He had slain one fellow-member of the Innermost Circle, but there might very well
have been more than one Master involved.
>
BOOK TWO THE WORLD WAR CHAPTER 4 1918
Sobbing furiously, Captain Ralph Kinnison wrenched at his stick--with half of his
control surfaces shot away the crate was hellishly logy.
He could step out, of course, the while saluting the victorious Jerries, but he
wasn't on fire--yet--and hadn't been hit-- yet.
He ducked and flinched sidewise as another burst of bullets stitched another seam
along his riddled fuselage and whanged against his dead engine.
Afire?
Not yet--good! Maybe he could land the heap, after all!
Slowly--oh, so sluggishly--the Spad began to level off, toward the edge of the
wheatfield and that friendly, inviting ditch.

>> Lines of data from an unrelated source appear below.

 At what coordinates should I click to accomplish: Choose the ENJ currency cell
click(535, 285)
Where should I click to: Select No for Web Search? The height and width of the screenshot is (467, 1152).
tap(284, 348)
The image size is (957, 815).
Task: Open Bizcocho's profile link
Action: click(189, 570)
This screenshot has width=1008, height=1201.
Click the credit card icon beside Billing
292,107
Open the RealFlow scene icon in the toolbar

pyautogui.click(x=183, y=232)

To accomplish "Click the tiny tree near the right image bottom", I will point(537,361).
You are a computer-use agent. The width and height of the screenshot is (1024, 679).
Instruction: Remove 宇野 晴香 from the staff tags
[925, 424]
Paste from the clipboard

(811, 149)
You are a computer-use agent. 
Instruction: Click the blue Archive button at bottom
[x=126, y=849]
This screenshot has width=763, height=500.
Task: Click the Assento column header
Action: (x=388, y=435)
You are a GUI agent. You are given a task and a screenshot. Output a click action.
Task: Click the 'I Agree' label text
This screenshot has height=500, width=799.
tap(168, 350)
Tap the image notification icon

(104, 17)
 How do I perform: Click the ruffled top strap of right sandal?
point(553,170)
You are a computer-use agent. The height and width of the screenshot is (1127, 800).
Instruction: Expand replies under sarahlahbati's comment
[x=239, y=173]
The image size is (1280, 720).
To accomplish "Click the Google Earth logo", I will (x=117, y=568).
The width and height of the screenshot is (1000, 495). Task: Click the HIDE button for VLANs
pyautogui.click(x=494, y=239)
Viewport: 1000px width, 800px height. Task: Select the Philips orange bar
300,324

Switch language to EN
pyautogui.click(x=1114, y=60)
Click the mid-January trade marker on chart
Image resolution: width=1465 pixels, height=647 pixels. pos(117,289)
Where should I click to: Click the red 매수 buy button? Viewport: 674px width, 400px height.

If the krauts didn't get him with their next pass....
He heard a chattering beneath him-- Brownings, by God!--and the expected burst
did not come.
He knew that he had been just about over the front when they conked his engine; it
was a toss-up whether he would come down in enemy territory or not.
But now, for the first time in ages, it seemed, there were machine-guns going that
were not aimed at him!
His landing-gear swished against stubble and he fought with all his strength of body
and of will to keep the Spad's tail down. He almost succeeded; his speed was almost
spent when he began to nose over.
He leaped, then, and as he struck ground he curled up and rolled--he had been a
motorcycle racer for years--feeling as he did so a wash of heat: a tracer had found
his gas-tank at last!
Bullets were thudding into the ground; one shrieked past his head as, stooping over,
folded into the smallest possible target, he galloped awkwardly toward the ditch.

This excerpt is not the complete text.